TamiyaTimNJ Used a 5000Smc at Snowbirds and am using it a break out class now. Battery is tough race it-- charge it--unplug it until next race and start over. Well pleased with performace!!!


----------



## TamiyaTimNJ (Mar 21, 2008)

Flipper13: Thanks. That's good to know. Another guy I race with is running the SMCs in his 1/8 electric conversion and seems to like them. Mine will be here tomorrow and I hope to have the car ready for its first practice Friday morning. I'm running the Mamba Max and Steve Neu 1512 1.5D/F combo. I hope the batteries can hack it and make runtime. 

BadSign: You might even want to look into the Orion 3200. It's light as air and has plenty of pop. Another guy I race with uses them in his XXX buggy and truck and gives them rave reviews.


----------



## BadSign (Sep 26, 2001)

I think I'll go with the Orions. Since I'm not racing mod, I don't think I'll really need that much run time. thanks for all the input


----------



## raceforever (Nov 2, 2003)

*Smc*

(dont forget too.. the orion is in a hard shell.. and "doesnt" fit in all cars/trucks, and the smc is more of a shrink wrapped brick.)

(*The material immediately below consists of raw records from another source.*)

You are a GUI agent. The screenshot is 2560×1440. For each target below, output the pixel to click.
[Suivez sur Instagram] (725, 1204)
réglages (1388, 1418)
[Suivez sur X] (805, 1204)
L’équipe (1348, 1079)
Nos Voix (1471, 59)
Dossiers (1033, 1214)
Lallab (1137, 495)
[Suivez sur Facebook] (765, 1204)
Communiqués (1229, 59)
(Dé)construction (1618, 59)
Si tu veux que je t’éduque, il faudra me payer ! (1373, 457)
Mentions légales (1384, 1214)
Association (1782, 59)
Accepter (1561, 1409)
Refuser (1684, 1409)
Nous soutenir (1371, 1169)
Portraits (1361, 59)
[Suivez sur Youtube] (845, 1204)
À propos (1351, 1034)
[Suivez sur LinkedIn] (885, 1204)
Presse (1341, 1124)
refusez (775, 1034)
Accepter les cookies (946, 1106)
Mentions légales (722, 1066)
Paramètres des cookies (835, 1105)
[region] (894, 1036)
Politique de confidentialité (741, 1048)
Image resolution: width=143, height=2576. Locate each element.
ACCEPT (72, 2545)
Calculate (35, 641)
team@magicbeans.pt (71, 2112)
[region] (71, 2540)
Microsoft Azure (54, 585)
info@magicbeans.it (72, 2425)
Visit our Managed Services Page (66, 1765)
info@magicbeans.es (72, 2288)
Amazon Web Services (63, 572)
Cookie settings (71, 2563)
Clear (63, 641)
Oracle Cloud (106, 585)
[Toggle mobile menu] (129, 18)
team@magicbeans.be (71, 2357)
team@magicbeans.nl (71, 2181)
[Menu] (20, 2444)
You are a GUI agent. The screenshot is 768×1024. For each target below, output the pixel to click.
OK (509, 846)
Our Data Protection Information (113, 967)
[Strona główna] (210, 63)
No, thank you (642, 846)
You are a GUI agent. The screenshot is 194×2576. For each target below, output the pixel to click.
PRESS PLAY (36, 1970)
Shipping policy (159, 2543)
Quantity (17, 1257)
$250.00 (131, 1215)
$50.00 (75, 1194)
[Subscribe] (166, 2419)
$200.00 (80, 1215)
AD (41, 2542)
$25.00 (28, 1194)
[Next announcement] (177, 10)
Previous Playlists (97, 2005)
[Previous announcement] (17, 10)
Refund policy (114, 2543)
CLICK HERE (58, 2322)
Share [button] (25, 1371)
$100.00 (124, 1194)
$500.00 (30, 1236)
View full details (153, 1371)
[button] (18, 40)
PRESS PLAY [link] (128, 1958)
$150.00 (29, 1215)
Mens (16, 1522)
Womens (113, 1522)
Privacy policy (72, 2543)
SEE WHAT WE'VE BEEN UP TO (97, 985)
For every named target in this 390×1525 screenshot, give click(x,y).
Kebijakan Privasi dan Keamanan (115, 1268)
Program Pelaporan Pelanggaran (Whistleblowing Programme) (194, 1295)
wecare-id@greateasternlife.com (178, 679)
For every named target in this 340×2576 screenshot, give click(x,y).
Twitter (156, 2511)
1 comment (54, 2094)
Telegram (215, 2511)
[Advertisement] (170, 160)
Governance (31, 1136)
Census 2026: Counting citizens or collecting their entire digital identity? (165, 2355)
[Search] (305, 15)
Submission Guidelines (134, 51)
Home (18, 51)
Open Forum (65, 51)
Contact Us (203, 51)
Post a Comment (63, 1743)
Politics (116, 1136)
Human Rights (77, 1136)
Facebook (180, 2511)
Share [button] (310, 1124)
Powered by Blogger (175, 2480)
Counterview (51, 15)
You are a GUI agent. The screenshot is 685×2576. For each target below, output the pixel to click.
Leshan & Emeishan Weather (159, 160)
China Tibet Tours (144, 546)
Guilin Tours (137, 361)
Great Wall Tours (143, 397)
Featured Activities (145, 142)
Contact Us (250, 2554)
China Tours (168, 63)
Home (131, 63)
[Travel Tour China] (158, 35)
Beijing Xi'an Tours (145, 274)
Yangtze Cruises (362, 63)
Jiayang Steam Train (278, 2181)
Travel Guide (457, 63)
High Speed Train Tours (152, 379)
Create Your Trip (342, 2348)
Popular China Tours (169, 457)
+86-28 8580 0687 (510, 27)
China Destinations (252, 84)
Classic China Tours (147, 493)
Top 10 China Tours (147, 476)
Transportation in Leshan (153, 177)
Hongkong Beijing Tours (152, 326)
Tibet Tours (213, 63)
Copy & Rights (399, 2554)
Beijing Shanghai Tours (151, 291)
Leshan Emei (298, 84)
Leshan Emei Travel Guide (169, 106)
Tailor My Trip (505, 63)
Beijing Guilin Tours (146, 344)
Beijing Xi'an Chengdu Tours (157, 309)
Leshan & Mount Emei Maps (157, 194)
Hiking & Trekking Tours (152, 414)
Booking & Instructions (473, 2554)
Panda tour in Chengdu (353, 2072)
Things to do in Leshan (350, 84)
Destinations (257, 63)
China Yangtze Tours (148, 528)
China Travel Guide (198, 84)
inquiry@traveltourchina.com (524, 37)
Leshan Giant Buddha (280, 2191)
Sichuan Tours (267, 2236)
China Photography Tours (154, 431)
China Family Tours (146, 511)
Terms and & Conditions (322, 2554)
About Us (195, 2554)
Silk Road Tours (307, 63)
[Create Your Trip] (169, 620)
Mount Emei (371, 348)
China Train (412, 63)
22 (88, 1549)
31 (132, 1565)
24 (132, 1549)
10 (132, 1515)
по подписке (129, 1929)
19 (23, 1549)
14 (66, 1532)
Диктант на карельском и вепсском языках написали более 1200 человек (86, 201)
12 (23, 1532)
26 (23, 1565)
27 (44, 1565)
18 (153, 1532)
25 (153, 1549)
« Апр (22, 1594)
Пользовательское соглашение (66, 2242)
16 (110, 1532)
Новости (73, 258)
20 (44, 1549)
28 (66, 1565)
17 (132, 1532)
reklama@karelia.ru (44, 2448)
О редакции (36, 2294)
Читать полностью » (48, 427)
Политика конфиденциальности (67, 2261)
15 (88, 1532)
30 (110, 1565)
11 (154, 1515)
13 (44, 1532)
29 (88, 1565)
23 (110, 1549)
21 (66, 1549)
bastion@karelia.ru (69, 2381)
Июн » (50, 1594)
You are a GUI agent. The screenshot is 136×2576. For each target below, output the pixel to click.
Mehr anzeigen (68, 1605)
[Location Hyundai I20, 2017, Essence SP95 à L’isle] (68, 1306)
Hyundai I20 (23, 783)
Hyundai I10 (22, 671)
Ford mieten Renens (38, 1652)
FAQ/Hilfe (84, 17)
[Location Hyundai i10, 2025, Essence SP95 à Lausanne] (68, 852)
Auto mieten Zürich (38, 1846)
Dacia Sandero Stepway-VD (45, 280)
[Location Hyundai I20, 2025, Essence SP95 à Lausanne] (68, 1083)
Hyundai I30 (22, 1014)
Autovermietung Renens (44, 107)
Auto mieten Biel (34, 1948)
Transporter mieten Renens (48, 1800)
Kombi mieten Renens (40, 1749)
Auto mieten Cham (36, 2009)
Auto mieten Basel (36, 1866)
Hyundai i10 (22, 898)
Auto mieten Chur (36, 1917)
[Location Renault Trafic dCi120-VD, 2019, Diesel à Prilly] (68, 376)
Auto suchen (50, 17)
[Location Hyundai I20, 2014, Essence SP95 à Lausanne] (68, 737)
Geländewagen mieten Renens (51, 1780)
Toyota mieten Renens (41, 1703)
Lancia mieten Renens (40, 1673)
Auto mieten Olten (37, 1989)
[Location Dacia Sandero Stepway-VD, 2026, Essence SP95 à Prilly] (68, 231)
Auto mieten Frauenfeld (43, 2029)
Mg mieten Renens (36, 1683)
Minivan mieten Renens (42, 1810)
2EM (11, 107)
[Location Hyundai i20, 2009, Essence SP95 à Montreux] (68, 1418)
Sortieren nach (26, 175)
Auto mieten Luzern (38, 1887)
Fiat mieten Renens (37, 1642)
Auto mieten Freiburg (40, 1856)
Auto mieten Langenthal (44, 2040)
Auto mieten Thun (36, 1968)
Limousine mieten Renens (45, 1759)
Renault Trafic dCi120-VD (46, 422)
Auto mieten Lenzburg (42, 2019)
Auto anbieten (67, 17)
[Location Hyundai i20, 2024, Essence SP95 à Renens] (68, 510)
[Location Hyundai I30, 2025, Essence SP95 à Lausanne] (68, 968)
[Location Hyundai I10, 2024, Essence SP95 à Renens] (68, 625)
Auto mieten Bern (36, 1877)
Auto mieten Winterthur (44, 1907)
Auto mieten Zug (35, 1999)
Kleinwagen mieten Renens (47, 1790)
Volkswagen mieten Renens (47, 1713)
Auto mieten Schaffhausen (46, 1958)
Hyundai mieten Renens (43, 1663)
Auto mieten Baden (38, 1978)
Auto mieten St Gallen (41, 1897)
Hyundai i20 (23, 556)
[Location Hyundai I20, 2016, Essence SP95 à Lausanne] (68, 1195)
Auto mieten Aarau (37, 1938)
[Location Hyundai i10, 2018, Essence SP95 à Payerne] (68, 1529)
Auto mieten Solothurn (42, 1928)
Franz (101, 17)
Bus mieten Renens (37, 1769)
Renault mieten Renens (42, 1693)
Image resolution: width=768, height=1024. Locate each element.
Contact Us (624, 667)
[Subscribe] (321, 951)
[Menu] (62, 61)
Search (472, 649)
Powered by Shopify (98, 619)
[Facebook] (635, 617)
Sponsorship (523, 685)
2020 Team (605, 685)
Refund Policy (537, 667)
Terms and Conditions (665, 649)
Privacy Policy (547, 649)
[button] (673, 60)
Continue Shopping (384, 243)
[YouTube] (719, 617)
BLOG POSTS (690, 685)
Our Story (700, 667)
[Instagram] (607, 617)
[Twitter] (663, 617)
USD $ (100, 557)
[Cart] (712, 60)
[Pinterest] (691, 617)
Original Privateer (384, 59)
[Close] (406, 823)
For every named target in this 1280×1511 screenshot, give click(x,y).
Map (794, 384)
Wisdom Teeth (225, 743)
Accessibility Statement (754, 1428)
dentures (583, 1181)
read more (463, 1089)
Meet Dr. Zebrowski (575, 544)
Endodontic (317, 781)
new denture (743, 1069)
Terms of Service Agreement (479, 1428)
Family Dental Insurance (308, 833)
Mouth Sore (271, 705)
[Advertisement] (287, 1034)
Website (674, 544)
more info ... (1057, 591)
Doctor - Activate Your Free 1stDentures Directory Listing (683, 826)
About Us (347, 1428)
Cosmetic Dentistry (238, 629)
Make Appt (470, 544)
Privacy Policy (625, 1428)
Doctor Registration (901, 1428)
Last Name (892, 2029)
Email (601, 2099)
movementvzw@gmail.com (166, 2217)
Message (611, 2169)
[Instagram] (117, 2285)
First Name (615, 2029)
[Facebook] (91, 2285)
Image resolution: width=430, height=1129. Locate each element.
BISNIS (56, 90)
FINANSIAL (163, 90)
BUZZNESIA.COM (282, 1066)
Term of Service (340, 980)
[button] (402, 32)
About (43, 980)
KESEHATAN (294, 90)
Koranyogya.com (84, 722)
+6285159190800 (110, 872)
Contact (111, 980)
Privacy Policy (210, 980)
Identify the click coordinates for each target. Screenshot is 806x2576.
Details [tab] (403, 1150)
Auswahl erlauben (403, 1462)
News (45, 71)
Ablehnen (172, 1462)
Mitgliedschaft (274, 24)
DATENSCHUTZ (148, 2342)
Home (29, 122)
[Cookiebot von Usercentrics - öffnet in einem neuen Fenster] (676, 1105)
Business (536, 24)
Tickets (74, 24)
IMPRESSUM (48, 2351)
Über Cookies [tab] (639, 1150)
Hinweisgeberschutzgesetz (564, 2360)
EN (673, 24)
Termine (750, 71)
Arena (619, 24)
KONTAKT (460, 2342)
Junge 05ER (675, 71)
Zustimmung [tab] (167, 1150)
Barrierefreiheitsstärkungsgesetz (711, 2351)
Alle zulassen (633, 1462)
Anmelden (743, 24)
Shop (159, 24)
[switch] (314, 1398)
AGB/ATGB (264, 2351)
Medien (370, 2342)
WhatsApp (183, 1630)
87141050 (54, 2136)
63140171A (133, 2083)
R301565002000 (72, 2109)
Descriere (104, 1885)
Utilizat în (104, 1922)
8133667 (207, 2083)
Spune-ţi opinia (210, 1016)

Not true, SMCs are in a hard case. If you want the best performance SMCs are the only way to go. Best discharge voltage and IRs.


----------



## jdearhart (May 11, 2006)

As Jerry said, the SMC will have a better discharge curve, lower IR, and higher voltage. One thing to remember about lipos is the "C" rating. The SMC is a 28c, and the Orion is a 20c. Because of the higher "C" rating, the SMC will be better.


----------



## McLin (Dec 5, 2001)

Something else to keep in mind is what other tracks are using in which classes. For instance, here in the South East it is pretty much a standard to use the Orion 3200 in classes up to 21.5. In 17.5 and up, it’s open and most are going with the SMC 5000. This is all OVAL racing though, I'm not sure what you do.


----------



## sportpak (Dec 23, 2005)

Both batteries are great, and either one would be a great purchase. Don't get wrapped up in the C rating debate. One less wreck per race will more then make up a theoretical difference in C rating. Be honest with yourself and don't get wrapped up in the hype.

Ben


----------



## BadSign (Sep 26, 2001)

My plans are to race them in Vintage Trans-Am with the 21.5 brushless option.


----------



## Track_Master (Jun 17, 2008)

sportpak said:


> Both batteries are great, and either one would be a great purchase. Don't get wrapped up in the C rating debate. One less wreck per race will more then make up a theoretical difference in C rating. Be honest with yourself and don't get wrapped up in the hype.
> 
> Ben



+1 Ben. Excellent post and I couldn't agree more.

Tim


----------



## BadSign (Sep 26, 2001)

Well, the wife and kids came through this father's Day and bought me the Orion 3200, so the decision was made for me. Thanks everyone for your input.


----------